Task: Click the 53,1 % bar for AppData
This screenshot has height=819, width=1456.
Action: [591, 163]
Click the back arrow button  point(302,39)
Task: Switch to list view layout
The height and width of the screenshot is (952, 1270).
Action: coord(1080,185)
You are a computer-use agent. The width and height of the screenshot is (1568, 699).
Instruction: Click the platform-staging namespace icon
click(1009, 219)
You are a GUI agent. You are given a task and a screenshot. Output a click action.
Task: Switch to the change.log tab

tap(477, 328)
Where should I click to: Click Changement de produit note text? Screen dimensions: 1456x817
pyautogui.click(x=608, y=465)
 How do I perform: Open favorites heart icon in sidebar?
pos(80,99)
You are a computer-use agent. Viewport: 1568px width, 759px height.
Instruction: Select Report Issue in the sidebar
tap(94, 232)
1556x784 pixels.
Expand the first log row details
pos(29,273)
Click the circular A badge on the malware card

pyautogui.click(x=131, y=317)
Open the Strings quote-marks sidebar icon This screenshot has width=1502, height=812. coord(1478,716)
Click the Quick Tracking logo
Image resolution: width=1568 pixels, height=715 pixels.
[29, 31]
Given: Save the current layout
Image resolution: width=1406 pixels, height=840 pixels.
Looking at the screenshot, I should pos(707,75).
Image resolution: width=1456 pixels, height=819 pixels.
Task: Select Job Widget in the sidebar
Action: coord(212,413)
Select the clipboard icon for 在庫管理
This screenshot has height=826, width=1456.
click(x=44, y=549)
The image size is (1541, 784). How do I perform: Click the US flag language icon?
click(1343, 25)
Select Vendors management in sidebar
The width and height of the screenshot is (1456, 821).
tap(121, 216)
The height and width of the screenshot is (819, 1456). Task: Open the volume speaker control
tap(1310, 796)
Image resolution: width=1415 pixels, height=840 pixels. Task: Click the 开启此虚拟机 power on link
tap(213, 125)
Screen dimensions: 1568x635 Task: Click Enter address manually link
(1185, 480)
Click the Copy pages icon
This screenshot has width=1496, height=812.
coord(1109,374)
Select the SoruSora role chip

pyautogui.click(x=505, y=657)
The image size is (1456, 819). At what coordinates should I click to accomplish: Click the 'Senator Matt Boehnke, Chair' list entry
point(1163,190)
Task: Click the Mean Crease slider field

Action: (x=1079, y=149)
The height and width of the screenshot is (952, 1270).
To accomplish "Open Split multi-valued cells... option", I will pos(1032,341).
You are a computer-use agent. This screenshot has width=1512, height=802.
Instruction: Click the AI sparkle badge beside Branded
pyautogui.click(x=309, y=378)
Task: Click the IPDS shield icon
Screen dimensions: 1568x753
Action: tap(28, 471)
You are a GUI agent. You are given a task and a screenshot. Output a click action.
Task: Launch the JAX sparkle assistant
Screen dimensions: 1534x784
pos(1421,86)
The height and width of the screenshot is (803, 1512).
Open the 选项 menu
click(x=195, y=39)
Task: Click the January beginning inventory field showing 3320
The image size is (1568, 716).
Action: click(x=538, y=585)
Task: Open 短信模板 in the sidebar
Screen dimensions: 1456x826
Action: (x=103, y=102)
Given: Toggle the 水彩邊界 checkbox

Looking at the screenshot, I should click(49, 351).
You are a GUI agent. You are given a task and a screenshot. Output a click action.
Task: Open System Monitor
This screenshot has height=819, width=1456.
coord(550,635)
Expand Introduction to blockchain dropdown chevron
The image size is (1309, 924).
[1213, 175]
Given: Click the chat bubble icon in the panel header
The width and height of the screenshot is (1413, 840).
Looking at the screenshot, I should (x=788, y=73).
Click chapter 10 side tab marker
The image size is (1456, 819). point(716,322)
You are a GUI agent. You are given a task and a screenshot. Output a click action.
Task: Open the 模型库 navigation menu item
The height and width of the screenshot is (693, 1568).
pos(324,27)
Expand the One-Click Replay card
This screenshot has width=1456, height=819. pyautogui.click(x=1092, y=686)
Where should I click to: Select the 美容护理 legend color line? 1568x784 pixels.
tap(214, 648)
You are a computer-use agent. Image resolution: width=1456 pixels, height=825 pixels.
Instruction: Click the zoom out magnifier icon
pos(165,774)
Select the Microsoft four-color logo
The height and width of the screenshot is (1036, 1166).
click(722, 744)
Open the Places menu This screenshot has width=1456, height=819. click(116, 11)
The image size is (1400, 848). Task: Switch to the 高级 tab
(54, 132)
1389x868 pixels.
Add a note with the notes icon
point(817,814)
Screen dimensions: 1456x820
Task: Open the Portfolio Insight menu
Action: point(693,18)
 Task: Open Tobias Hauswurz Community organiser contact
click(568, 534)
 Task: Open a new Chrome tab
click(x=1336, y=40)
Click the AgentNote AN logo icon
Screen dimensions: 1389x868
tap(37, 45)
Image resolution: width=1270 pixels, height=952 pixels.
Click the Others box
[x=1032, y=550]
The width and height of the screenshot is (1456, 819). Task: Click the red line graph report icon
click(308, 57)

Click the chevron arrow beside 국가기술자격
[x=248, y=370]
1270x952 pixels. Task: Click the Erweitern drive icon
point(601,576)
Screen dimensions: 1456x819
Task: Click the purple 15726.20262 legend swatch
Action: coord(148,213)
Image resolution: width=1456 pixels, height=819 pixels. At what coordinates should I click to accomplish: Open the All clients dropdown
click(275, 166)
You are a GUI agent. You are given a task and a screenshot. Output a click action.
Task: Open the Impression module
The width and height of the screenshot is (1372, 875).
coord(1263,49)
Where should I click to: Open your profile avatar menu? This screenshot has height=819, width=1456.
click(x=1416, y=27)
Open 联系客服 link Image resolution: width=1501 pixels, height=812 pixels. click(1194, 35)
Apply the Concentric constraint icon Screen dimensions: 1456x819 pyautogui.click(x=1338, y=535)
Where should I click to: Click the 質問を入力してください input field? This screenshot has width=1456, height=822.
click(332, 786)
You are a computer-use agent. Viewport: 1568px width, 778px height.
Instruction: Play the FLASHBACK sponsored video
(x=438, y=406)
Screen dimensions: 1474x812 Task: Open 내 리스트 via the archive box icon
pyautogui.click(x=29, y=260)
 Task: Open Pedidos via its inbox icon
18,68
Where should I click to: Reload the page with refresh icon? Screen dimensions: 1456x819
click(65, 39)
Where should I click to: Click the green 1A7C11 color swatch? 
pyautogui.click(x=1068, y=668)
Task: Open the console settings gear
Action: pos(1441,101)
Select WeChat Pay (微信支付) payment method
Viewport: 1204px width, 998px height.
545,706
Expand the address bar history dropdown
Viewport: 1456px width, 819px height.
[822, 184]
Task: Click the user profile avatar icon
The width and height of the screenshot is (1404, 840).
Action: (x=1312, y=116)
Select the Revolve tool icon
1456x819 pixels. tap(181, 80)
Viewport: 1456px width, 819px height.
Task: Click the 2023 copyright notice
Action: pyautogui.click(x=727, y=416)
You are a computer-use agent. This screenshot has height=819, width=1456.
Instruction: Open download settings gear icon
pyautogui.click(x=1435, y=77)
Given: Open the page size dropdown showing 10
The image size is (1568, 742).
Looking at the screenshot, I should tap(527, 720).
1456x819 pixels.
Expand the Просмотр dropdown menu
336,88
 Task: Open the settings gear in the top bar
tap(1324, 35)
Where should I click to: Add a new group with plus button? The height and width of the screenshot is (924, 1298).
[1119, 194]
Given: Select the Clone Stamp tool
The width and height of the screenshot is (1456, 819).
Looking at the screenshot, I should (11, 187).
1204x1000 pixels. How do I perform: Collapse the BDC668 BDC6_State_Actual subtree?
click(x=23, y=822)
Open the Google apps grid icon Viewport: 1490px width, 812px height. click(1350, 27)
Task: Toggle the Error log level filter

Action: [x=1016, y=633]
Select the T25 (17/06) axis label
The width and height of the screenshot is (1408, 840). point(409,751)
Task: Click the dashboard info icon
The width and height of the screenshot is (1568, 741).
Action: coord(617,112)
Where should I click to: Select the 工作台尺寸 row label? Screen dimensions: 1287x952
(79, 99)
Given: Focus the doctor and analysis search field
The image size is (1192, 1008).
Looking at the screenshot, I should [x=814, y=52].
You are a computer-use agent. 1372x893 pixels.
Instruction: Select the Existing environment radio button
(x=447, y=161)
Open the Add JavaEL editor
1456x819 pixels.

+ + +

◆ **TASK GOAL**
Repeat word for word the lines above that run from the line containing "Task: Open 短信模板 in the sidebar" through the line containing "Select the Microsoft four-color logo", both ends included, and nothing else.

◆ **RESPONSE**
Task: Open 短信模板 in the sidebar
Screen dimensions: 1456x826
Action: (x=103, y=102)
Given: Toggle the 水彩邊界 checkbox

Looking at the screenshot, I should click(49, 351).
You are a GUI agent. You are given a task and a screenshot. Output a click action.
Task: Open System Monitor
This screenshot has height=819, width=1456.
coord(550,635)
Expand Introduction to blockchain dropdown chevron
The image size is (1309, 924).
[1213, 175]
Given: Click the chat bubble icon in the panel header
The width and height of the screenshot is (1413, 840).
Looking at the screenshot, I should (x=788, y=73).
Click chapter 10 side tab marker
The image size is (1456, 819). point(716,322)
You are a GUI agent. You are given a task and a screenshot. Output a click action.
Task: Open the 模型库 navigation menu item
The height and width of the screenshot is (693, 1568).
pos(324,27)
Expand the One-Click Replay card
This screenshot has width=1456, height=819. pyautogui.click(x=1092, y=686)
Where should I click to: Select the 美容护理 legend color line? 1568x784 pixels.
tap(214, 648)
You are a computer-use agent. Image resolution: width=1456 pixels, height=825 pixels.
Instruction: Click the zoom out magnifier icon
pos(165,774)
Select the Microsoft four-color logo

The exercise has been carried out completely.